Chapter 19, Claire Lonchampt: A Future I Want

Dancer with the Malandain Ballet Biarritz


My thoughts on professional retraining started very early, about 5 years ago. I always knew that career transition was unavoidable and on the horizon. As I stopped my studies at 18 to fully dedicate myself to my dancing career, I always felt mixed not being able to finish my school education.


Photo by Olivier Houaix

Things changed when I encountered my first significant injury, which forced me to stop dancing for a year. It was the impetus that triggered my career transition. I realized that my body was not invincible, and the discovery of my vulnerability created a setback in my dancing career and an urgent need to prepare for my future (in case I could no longer dance). The problem was that I had no idea what I wanted to do next. I knew the careers that I didn't like: being a teacher or choreographer. But this conviction was even more anxiety-provoking because it didn't give me a clear answer on what I wanted to do—facing a blank page with the feeling that I didn't know how to do anything but dance paralyzed me. It plunged me into anxiety-provoking thoughts from which I couldn't get a clear perspective.


After trying to find a way by reading personal development books, I decided to seek a career coach. The work with her was very efficient and productive. She helped me to realize how having had a high-level career for 16 years had given me many qualities that would be valuable skills in the job market. And together, considering my profile, we decided that the best option was a degree in communications.

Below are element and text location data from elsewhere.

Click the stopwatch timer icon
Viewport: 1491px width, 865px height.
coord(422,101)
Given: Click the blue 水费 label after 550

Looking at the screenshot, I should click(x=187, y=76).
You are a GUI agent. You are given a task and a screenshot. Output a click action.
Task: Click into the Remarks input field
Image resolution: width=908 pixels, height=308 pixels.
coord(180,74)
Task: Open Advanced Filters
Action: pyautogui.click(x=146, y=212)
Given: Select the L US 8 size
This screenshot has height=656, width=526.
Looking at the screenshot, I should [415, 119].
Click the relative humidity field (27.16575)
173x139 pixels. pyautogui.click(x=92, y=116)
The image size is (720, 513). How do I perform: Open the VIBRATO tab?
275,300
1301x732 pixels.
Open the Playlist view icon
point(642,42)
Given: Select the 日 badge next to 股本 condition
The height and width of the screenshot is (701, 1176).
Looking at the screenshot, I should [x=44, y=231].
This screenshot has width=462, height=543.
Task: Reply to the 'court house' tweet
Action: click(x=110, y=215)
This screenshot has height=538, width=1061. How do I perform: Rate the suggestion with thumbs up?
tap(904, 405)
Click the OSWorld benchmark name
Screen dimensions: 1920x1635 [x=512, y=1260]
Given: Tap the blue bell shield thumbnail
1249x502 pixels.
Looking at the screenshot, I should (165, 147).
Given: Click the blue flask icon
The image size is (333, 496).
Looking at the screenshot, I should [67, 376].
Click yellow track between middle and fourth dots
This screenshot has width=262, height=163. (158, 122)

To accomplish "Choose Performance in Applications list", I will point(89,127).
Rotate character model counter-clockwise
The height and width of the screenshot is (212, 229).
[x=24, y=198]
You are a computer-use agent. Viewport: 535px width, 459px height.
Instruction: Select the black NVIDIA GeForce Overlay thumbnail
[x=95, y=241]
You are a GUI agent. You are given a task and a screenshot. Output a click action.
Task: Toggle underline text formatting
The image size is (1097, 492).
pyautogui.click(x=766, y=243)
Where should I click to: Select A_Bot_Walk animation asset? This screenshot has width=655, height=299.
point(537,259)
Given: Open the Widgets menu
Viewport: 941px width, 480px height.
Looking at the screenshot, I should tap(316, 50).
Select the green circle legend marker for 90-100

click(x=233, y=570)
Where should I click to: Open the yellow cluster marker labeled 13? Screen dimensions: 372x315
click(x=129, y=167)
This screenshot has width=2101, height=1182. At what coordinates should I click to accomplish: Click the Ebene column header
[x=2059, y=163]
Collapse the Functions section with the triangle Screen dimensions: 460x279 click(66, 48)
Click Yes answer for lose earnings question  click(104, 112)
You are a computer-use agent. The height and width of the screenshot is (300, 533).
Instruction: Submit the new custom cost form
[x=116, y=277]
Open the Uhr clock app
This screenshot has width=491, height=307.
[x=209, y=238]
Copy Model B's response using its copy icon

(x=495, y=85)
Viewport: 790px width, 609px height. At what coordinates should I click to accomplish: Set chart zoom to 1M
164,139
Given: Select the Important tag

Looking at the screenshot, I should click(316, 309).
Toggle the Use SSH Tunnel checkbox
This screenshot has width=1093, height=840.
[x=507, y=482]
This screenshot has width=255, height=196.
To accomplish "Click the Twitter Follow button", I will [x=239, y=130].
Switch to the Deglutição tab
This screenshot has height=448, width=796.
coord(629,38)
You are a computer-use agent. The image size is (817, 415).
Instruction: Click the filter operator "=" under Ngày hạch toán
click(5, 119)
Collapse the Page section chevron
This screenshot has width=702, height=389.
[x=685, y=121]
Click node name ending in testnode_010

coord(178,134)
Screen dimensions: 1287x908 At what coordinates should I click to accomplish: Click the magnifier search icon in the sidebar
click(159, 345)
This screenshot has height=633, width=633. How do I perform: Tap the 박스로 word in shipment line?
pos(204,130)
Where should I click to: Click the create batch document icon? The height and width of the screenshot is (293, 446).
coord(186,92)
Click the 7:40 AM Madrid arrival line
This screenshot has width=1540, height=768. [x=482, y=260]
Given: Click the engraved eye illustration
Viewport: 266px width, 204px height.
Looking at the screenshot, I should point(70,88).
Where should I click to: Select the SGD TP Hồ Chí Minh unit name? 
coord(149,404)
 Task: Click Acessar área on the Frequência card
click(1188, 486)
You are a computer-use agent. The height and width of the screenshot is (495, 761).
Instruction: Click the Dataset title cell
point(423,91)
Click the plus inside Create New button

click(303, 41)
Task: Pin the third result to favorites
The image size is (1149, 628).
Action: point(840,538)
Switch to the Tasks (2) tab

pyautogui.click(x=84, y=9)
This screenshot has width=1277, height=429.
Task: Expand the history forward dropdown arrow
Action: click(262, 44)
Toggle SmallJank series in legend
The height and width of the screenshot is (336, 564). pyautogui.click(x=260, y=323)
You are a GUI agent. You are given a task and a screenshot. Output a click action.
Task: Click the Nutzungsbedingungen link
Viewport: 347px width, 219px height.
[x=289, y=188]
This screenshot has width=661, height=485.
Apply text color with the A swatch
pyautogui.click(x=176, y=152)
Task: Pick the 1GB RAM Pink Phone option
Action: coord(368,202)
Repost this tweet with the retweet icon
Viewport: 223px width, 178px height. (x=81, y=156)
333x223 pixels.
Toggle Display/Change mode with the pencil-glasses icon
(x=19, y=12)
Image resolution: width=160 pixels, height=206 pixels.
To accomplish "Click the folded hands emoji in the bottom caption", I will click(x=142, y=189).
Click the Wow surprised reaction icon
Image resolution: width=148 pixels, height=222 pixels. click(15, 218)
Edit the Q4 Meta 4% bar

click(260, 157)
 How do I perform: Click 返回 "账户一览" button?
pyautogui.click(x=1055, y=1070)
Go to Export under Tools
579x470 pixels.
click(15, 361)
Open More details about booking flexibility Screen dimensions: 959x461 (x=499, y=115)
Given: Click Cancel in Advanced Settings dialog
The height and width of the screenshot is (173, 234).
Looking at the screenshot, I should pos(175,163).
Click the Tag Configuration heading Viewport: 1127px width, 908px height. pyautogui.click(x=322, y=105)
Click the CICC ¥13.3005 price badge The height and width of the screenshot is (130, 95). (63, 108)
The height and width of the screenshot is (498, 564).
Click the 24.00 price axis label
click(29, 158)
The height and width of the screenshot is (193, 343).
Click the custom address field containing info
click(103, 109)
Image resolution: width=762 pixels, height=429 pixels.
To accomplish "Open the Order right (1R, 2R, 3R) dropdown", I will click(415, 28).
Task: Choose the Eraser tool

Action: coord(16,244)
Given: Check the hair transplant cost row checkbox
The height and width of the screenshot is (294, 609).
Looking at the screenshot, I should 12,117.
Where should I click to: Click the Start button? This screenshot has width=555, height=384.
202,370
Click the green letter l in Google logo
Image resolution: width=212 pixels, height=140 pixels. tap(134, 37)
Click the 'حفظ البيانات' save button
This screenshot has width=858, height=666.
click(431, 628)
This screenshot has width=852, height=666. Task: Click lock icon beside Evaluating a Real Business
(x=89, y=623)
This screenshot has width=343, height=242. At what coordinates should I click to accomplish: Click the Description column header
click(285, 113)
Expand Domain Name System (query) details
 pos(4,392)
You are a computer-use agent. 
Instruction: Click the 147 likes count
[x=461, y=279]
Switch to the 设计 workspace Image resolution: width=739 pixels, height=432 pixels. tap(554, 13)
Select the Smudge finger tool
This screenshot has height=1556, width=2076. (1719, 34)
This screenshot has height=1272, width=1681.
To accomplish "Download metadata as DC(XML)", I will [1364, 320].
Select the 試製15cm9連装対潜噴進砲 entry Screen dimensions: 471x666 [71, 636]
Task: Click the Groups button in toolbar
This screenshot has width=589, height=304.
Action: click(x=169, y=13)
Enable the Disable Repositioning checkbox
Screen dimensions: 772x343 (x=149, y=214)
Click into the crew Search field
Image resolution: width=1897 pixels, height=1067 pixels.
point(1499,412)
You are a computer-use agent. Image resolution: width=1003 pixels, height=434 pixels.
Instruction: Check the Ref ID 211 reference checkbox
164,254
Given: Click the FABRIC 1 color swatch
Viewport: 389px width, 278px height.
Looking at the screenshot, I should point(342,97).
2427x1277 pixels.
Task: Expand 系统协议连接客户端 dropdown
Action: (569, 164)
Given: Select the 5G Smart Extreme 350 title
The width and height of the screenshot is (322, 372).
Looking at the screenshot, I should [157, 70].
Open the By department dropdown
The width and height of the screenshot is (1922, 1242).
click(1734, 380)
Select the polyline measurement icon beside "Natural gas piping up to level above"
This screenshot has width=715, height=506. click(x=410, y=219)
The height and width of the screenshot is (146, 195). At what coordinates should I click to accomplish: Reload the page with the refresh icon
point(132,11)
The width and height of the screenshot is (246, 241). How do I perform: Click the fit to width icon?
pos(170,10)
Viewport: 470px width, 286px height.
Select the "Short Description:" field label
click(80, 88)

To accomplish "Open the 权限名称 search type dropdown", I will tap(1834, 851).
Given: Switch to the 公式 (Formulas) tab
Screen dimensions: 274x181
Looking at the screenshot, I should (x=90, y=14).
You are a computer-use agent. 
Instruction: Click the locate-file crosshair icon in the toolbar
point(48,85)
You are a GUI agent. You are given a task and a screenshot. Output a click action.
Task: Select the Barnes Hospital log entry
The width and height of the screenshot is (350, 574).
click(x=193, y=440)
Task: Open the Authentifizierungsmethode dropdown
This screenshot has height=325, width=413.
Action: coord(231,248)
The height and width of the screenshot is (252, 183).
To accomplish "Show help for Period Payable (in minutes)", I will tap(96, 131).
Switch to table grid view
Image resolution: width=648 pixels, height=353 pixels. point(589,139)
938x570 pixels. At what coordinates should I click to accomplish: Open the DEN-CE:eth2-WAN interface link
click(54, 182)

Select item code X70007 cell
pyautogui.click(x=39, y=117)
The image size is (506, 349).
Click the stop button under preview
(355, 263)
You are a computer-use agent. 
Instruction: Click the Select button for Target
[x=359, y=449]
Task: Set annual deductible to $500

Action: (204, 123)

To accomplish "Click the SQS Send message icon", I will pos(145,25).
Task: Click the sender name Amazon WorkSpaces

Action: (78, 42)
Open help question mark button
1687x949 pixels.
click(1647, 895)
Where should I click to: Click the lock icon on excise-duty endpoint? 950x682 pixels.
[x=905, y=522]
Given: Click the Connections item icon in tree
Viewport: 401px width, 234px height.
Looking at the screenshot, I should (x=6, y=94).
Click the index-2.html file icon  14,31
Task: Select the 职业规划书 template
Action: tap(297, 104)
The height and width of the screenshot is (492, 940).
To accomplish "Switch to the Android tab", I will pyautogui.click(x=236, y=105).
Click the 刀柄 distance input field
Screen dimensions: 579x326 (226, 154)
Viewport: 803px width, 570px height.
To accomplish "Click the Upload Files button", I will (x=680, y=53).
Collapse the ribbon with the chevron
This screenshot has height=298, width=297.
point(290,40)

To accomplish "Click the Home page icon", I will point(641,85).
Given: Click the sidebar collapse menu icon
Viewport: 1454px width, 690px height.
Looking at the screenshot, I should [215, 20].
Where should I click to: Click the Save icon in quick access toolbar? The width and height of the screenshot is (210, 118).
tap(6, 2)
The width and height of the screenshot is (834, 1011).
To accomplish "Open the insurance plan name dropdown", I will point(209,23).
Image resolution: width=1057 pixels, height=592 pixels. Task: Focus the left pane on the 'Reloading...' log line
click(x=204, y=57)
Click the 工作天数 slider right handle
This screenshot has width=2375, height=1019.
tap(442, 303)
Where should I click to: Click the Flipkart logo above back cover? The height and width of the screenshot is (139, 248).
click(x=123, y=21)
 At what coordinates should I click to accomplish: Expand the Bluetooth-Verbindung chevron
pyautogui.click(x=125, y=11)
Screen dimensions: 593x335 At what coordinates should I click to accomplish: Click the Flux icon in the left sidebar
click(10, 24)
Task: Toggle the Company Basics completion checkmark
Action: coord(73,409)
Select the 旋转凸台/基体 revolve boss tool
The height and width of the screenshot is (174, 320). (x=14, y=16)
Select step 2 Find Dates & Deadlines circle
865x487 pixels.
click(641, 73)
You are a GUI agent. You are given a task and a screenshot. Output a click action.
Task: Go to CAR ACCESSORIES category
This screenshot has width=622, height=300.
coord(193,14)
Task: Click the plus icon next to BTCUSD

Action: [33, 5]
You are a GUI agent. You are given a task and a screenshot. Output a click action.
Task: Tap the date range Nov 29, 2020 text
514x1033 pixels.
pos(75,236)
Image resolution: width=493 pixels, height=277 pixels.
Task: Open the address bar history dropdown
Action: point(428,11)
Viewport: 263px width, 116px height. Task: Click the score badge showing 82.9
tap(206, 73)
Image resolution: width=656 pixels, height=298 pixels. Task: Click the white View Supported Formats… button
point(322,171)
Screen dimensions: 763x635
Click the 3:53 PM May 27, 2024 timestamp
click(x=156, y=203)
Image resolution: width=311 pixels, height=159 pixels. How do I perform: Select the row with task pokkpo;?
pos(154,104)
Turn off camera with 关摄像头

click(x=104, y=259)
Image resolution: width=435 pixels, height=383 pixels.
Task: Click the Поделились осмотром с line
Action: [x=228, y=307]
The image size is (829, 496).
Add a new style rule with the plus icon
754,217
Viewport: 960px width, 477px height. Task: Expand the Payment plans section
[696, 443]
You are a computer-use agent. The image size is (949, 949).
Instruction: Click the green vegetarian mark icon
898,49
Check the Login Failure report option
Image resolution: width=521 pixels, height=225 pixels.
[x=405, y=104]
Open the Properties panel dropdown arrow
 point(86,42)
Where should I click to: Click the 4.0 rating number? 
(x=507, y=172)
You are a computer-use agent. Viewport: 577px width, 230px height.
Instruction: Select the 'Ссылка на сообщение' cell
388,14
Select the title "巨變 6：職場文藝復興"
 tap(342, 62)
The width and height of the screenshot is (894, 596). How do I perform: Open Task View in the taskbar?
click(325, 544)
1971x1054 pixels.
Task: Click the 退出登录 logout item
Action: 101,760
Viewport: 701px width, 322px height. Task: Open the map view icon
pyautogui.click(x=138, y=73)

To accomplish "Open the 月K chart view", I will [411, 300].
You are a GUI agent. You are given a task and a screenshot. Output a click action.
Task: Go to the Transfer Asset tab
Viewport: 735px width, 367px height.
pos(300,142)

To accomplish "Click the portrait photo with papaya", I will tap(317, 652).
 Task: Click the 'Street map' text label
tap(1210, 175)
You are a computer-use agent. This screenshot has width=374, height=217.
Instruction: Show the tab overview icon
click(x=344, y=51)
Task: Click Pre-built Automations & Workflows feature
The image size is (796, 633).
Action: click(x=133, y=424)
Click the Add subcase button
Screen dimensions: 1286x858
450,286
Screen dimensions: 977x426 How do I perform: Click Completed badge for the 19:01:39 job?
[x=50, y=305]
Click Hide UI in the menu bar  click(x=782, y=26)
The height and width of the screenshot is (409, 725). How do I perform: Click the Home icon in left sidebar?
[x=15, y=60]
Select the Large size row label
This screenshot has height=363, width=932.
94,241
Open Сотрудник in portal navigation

I chose distance learning courses to be able to pursue my career in a field that met my desires (there were limited options). I love photography, aesthetics, and beauty. I like to talk about my passion and convince people of the benefits of dance and art in everyday life. And I would like to find a job that will allow me to take advantage of my dance background.


In a way, communication was a great option. So for 2 years, I took on my free time, alongside my career (between rehearsals, after my working day, during waiting hours in airports) to pursue my studies and obtain my diploma. I hope to still dance for another 1-2 years if my body allows it. I am also about to start a new course: a certificate made by Science Po Paris. It is training adapted for high-level athletes, which would allow me to be eligible to apply for a Master's degree from the university, one of the most renowned in France.


Photos by Jean-Paul Dunand

Although I still don’t have a clear idea of what I want to do after retirement, I am happy to be able to put in place initiatives that will allow me, I hope, to find a job that will fulfill me as much as dance. Retraining is a taboo and painful subject for many dancers. Whether it is premature due to an injury or expected at the end of a career, it remains a dreaded moment because it confronts the dancer with a moment of great uncertainty and insecurity.


Career transition is life-changing, and, in some way, it is a death for a dancer. I’m convinced that many professional dancers retrain out of spite in jobs that do not fulfill them simply because they didn't have the support. I am confident that society deprives itself of atypical profiles (like dancers) who have many sought-after qualities: team spirit, resilience, competitiveness, discipline, and endurance, also known as soft skills.


To be at the age where I have to face these issues, I regret that the retraining of dancers remains a subject not taken seriously enough. For those dancers who do not wish to teach, I find the path to a second life lacks support and information. I still have no idea of what I want to do after, but I feel invested with a mission: working for this artform and dance, which have brought me so much and which I would like to serve in one way or another.


In the meantime, I am trying to set milestones to ensure a future that lives up to my ambitions. I want a career that I have chosen for myself. I feel very grateful to my management, who supports and accompanies me in these steps by allowing me to miss certain shows to pass my exams. I know it is rare to have a supportive company that helps its dancers in career transition. And that's another topic of discussion. In my opinion, the dance administration plays a huge role and has the responsibility of supporting dancers in their career transition planning. The industry still has many things to improve in this area.